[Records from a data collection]
--- Begin ---
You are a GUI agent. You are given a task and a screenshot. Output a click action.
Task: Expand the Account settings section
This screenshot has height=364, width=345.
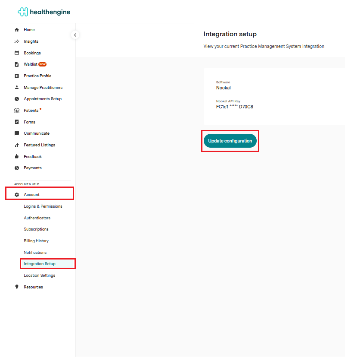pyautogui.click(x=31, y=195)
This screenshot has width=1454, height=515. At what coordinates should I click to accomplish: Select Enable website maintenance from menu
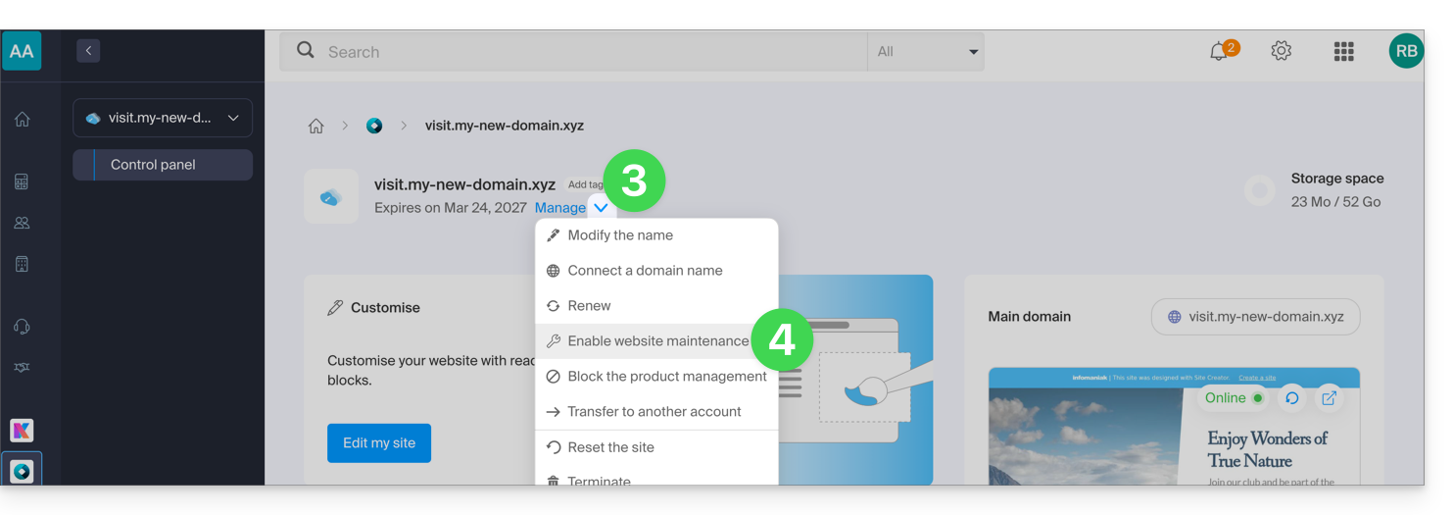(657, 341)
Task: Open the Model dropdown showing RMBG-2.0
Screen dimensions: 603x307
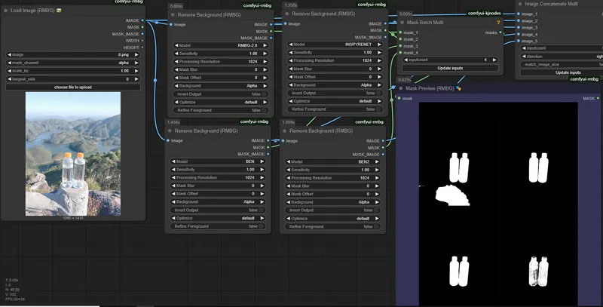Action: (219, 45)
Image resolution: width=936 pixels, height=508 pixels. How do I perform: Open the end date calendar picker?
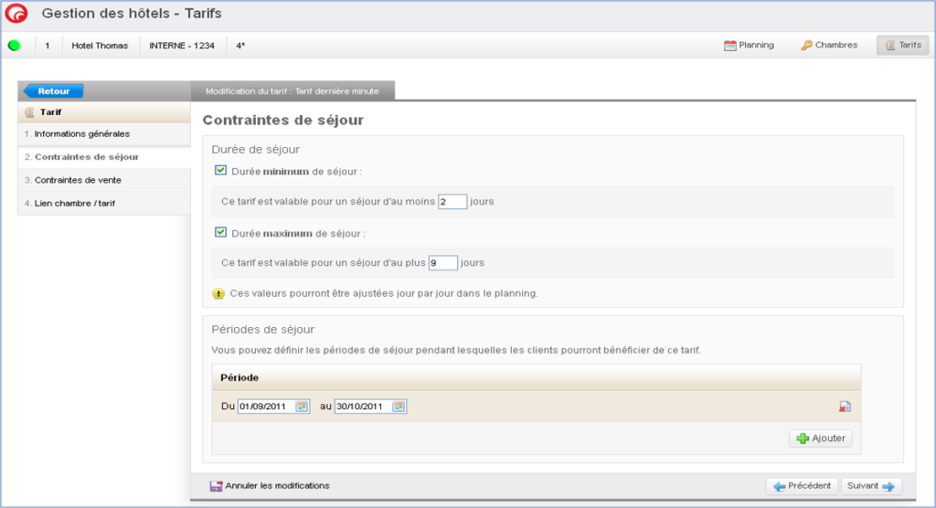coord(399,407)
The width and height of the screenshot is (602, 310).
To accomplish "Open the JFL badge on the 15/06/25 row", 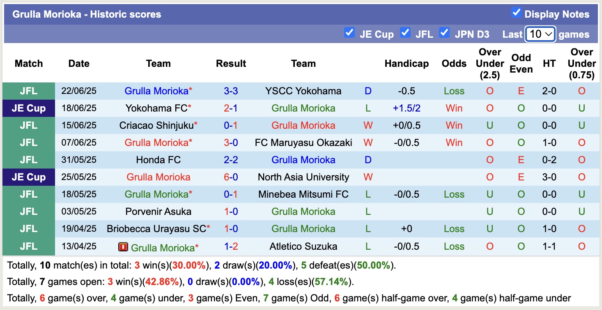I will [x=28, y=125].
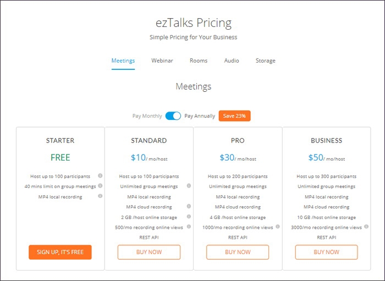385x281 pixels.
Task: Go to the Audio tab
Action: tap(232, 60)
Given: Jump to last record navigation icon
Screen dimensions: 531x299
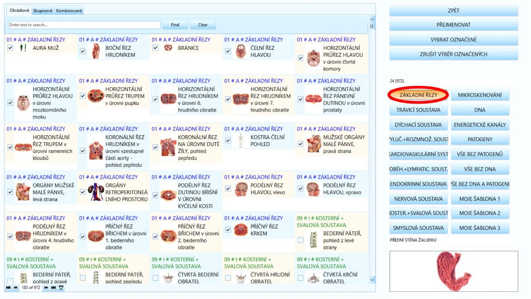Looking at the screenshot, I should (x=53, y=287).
--- End ---
--- Begin ---
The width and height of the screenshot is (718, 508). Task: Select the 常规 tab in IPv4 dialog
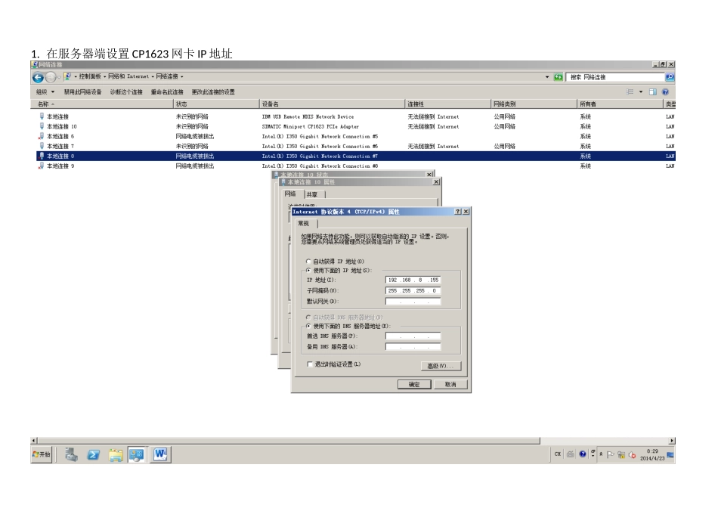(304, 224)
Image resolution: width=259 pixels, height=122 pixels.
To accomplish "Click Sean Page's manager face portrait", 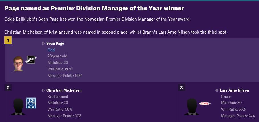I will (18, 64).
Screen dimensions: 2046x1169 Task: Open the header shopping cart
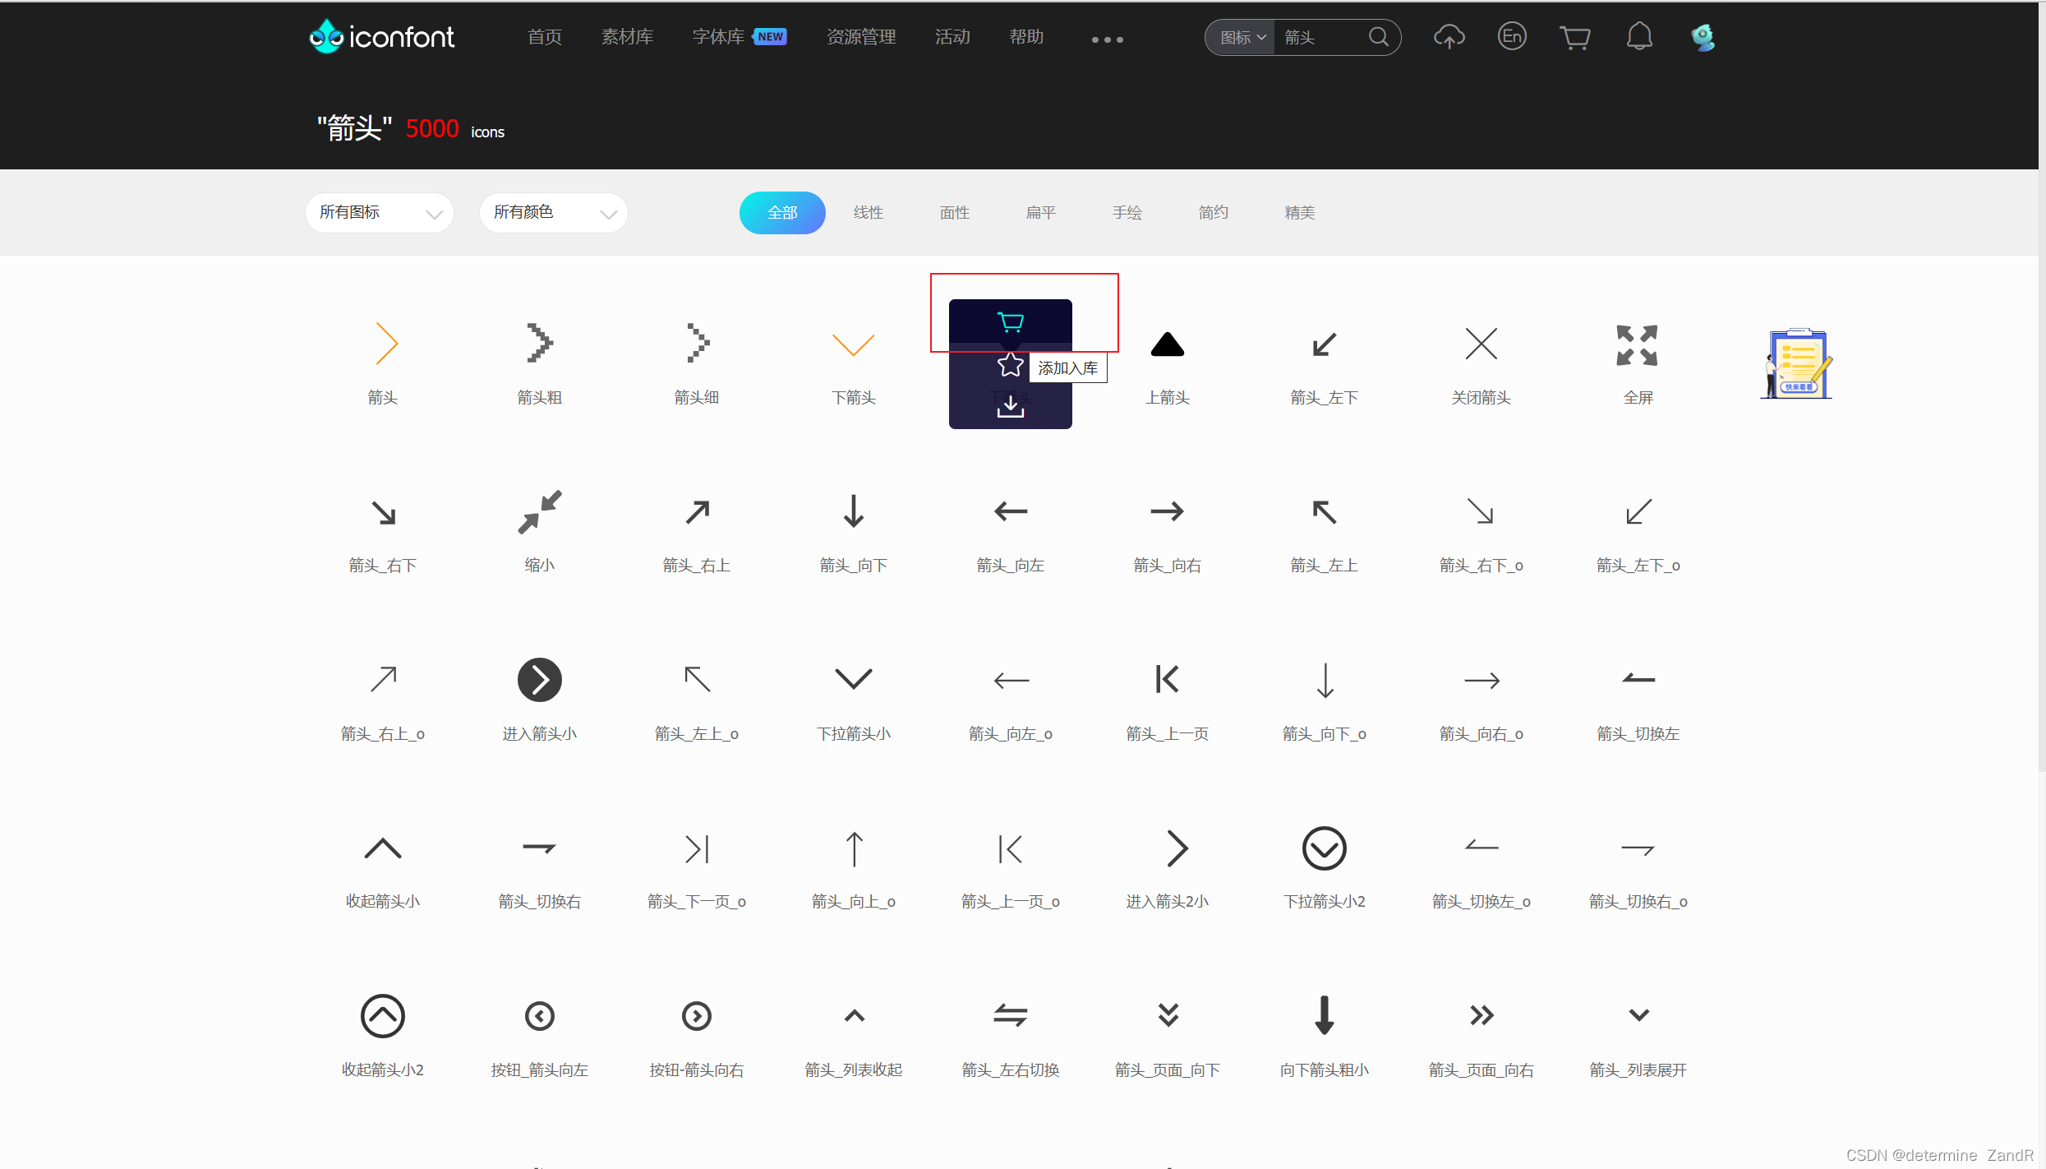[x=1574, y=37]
--- End ---
--- Begin ---
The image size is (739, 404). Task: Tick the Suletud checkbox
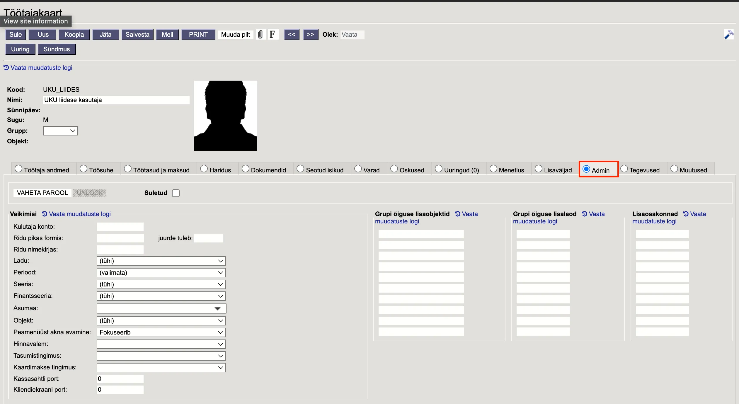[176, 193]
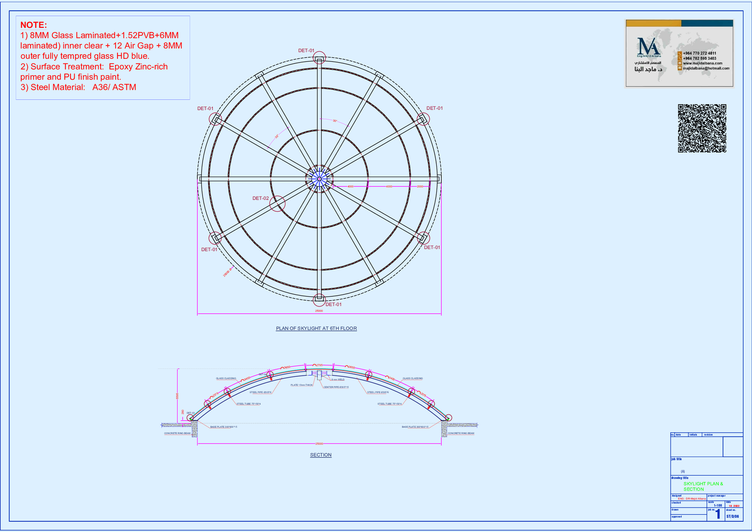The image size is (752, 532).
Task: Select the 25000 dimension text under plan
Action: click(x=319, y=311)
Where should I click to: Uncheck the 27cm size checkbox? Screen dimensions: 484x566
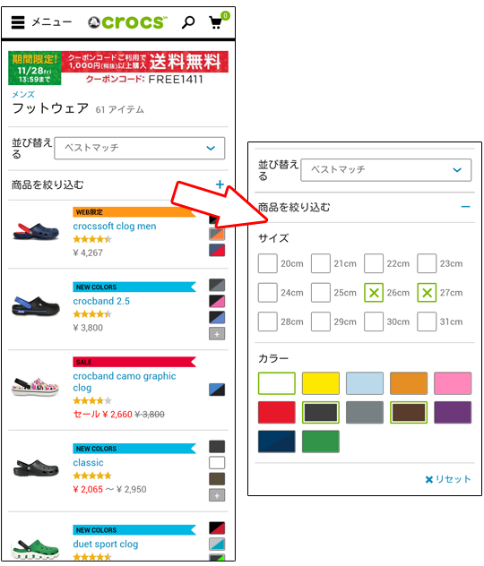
--- End ---
▸ Exercise task
Format everything in the material from the line containing "The image size is (739, 404)." down to the line containing "Where should I" as a Markdown table with the columns Row and Content, giving each line its row number. Leave out blank lines and the pictures.

▸ Exercise answer
| Row | Content |
|---|---|
| 1 | The image size is (739, 404). Task: Tick the Suletud checkbox |
| 2 | [176, 193] |
| 3 | The image size is (752, 532). |
| 4 | Task: Select the 25000 dimension text under plan |
| 5 | Action: click(x=319, y=311) |
| 6 | Where should I click to: Uncheck the 27cm size checkbox? Screen dimensions: 484x566 |